Clinical Practice Guidelines

Suprapubic Aspirate

  • See also:

    Background 

    Suprapubic aspirate is the gold standard for obtaining urine specimens for culture. Any growth of pathogenic bacteria in an SPA specimen is felt to be significant. It is a simple, safe, rapid and effective technique.

    Indications:

    • Young unwell infants for whom there is a need to obtain specimens as part of a septic work-up where  antibiotic administration should not be delayed while awaiting a clean-catch urine.
    • For a child (< 2 years) when it is deemed important to confirm a UTI. Eg in a child with recurrent urinary tract infections with positive cultures but minimal cellular response.
    • Children with previous UTIs with unusual or resistant organisms
    • Children on prophylactic antibiotics

    Contraindications:

    • Bleeding diathesis
    • Abdominal distension
    • Massive organomegaly

    Complications:

    Microscopic haematuria is common. There are some rare complications which include: macroscopic haematuria, bladder haematoma, bladder haemorrhage, intestinal perforation. 

    Equipment 

    • One assistant to hold the infant (not parent)
    • Specimen jar for urine
    • 23G needle (25G for premature infants)
    • 3ml or 5 ml syringe
    • Ultrasound/Bladder scanner and gel 

    Analgesia/Anaesthesia 

    • Topical anaesthetic cream (AnGELTM) should ideally be used except where specimens are required urgently (e.g. prior to starting antibiotic treatment in a septic infant)
    • Oral sucrose should be used for infants <3 months (see Analgesia guideline) 

    Procedure

    • Never undo the nappy until you have a urine jar handy and someone ready to catch!
    • Do the SPA before collecting blood or CSF unless the patient has voided recently.
    • 'Blind' SPA has an approximately 50% chance of obtaining urine. The use of ultrasound increases the chance of success to 80-90%. Ultrasound is a useful tool to determine when NOT to do an SPA. There are two types of ultrasound that can be utilized:
      • Real time 2D ultrasound provides visualisation of the bladder and an estimation of its fullness. It is more accurate than the automated bladder ultrasound and should be used in preference to this if expertise in using a 2D ultrasound is available.
      • Automated bladder ultrasound provides a urine volume in mls. It does not visualise the bladder. Its ability to detect volumes less than 20 mls is poor. It should be used only when 2D ultrasound equipment or expertise is not available.
    • To minimise likelihood of voiding it is helpful to use warmed gel which should be placed on the ultrasound probe and not directly on the skin.
       

    Real time ultrasound images:  

    Full bladder  
     Transverse image  Longitudinal image
     Transverse image	 Longitudinal image
       
    Empty bladder  
     Tranverse image  Longitudinal image
     Tranverse image  Longitudinal image2


    Flow chart for use of ultrasound
    Ultrasound1 new

    What to do if a bladder ultrasound is not available

    Factors increasing the likelihood of a successful SPA:

    • History of no voiding in the past 30 minutes, and the presence of a dry nappy
    • Prehydration
    • Bladder dull to percussion
    Flow Chart if no ultrasound or bladder scanner available

    Ultrasound2 new


    SPA Method

    • Assistant to hold infant supine with legs extended and together.
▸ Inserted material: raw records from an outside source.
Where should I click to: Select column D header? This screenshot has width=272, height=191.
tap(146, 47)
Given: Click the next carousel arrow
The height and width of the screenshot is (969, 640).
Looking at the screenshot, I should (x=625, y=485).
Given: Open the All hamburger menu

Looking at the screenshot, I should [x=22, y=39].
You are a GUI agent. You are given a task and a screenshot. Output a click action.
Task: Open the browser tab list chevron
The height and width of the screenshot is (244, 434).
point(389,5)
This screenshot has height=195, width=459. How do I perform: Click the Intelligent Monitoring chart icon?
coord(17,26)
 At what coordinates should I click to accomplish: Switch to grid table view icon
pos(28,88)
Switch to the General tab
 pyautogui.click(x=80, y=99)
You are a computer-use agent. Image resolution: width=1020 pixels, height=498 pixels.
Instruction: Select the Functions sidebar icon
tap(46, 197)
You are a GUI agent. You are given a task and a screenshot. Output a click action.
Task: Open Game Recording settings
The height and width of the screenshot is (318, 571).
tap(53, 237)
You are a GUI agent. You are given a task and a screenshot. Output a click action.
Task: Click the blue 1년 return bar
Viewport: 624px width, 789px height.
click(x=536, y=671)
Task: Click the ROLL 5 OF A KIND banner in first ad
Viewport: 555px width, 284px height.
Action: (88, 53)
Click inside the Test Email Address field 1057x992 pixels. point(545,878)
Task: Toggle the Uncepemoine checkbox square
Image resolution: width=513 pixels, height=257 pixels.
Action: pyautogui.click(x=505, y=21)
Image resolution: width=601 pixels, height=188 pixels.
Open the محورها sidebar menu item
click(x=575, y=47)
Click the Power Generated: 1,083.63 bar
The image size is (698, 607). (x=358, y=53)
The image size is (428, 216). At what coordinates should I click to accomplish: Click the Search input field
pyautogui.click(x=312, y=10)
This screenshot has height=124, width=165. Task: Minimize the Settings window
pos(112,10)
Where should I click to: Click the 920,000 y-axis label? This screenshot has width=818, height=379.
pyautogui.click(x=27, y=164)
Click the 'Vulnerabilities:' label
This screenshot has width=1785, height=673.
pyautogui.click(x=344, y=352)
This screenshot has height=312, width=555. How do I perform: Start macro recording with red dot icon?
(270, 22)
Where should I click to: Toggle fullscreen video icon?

To prevent voiding in boys, the shaft of the penis should be squeezed to occlude the urethra.
    • Identify insertion point midline, lower abdominal crease. See - SPA Procedure - Identifying insertion point .
    • Wipe the overlying skin with an alcohol swab.
    • Insert needle perpendicular to the skin in all directions. Do not aim the tip of the needle down into the pelvic region. (The bladder in a baby is predominantly an abdominal rather than pelvic organ). The skin should be punctured quickly as if popping a balloon with a needle. Insert needle to the hub and aspirate. If urine is not immediately aspirated, continue aspirating as the needle is withdrawn.
    • If unsuccessful, withdraw the needle to just under the skin, and advance at an angle with the needle aimed further away from the pelvis. Do not repeat this procedure more than once.
    • If urine is obtained, remove needle and place urine into sterile urine jar.


     

     Post-Procedure-Care

    Post-Procedure Care
    • No specific care required. See parent handout.